Мысль о том, чтобы уехать так надолго, была одновременно притягательна: увижу родителей, побуду со старенькой бабушкой, да и Лукьянчикова, который вел себя по телефону странно смирно, мне тоже хотелось увидеть, — и одновременно как-то не очень приятна.
Но дело ведь было не в том, что я оставляю здесь не только отдел, которому придется справляться без меня, но и замдиректора, наши вечерние разговоры, препирательства по поводу и без… Нет, дело было не в этом. И все же почему-то мысль о том, что Ростислав теперь знает мой номер и может мне позвонить, казалась странно успокаивающей.
…Я вышла из поезда на перрон Бузулукского вокзала и почти сразу их увидела. Чеховские толстый и тонкий: мой шарообразный пузатый папа Боря и Костя Лукьянчиков, как обычно, с сигаретой, растрепанными волосами и взглядом, который нашел меня в толпе в мгновение ока.

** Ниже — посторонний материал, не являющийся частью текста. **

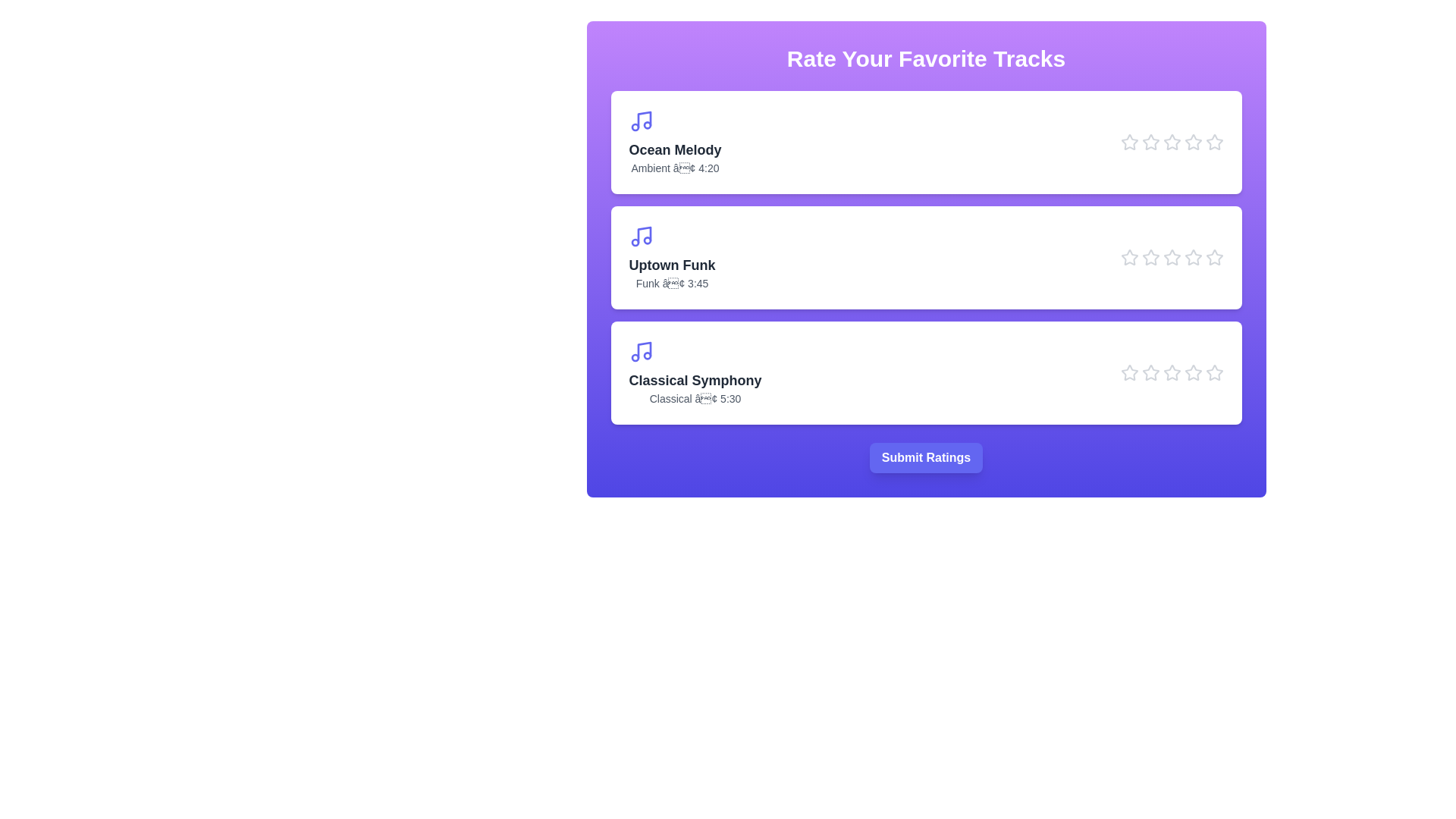 Image resolution: width=1456 pixels, height=819 pixels. What do you see at coordinates (1171, 143) in the screenshot?
I see `the star icon corresponding to Ocean Melody at 3 stars to preview the rating` at bounding box center [1171, 143].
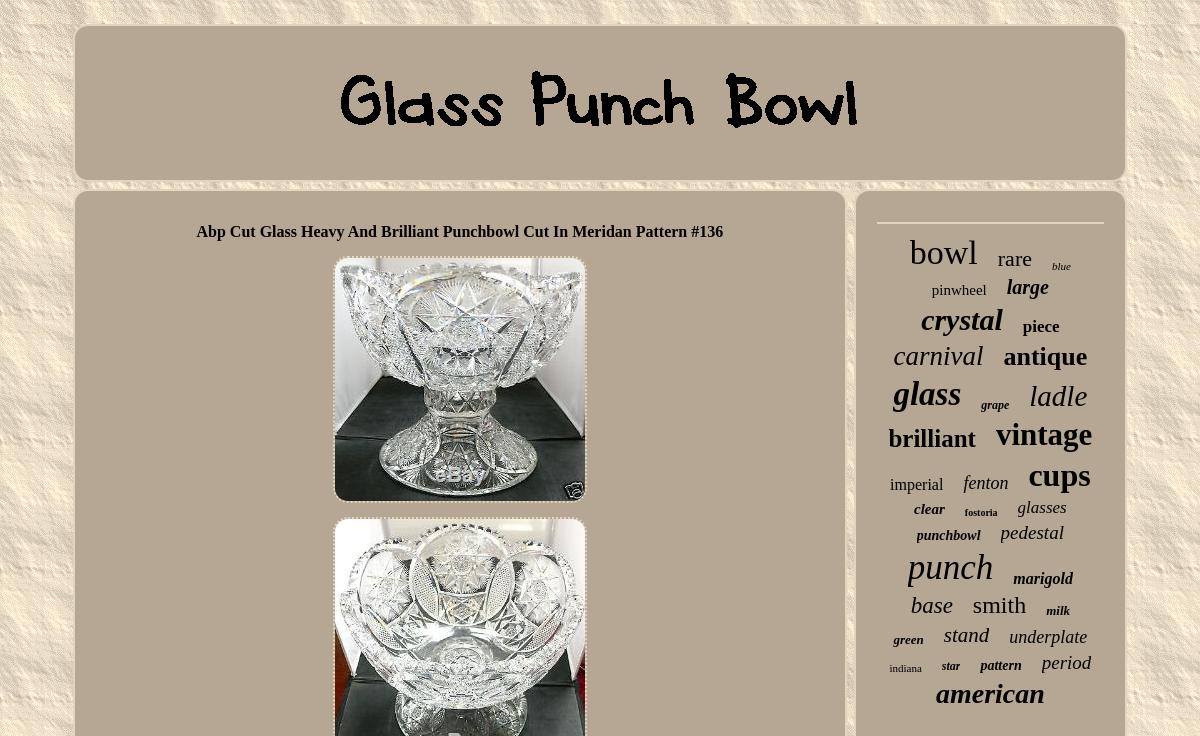 This screenshot has width=1200, height=736. Describe the element at coordinates (909, 605) in the screenshot. I see `'base'` at that location.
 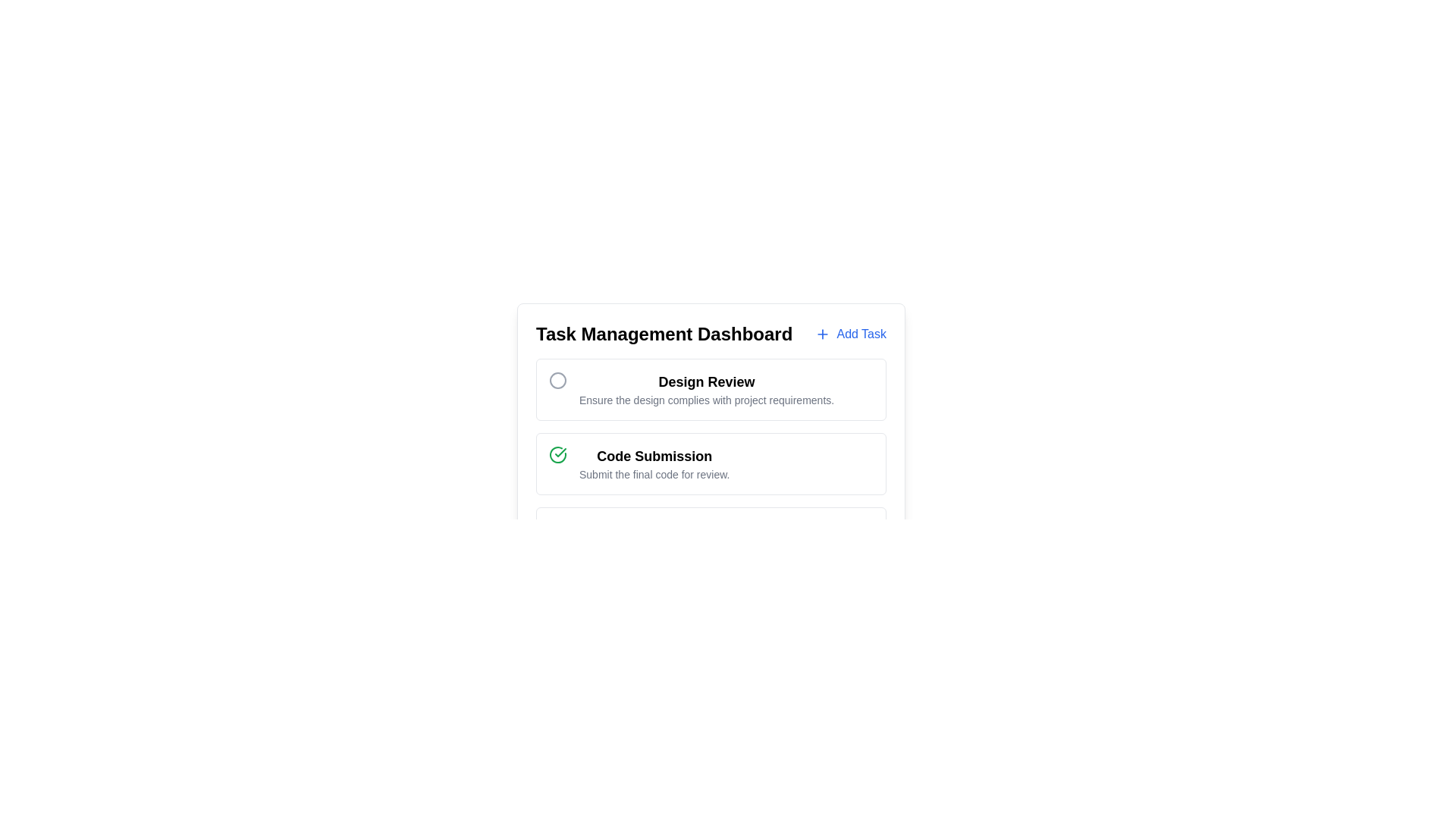 I want to click on the '+' button located to the right of the 'Add Task' text in the top-right corner of the 'Task Management Dashboard', so click(x=822, y=333).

— Папа! — позвала я, и папа меня тоже увидел. Костя пошел мне навстречу, чтобы взять чемодан, но я пролетела мимо него и рухнула папе в объятья, неожиданно залившись слезами. — Папочка, я так соскучилась, миленький мой!
Он обнял меня, по-доброму ворча, что мне, дескать, двадцать семь, а я все плачу, когда приезжаю домой, но я видела, что он тоже растроган.
— Красавица моя домой приехала, — сказал он Косте довольно, целуя меня в лоб.
— Да какая красавица, дядь Борь, какая, блин, красавица? — зло сказал тот, подтаскивая чемодан. — Юсь, ты себя в зеркало давно видела? Одни кости остались, как щепка стала, ты там вообще ешь на своих Северах?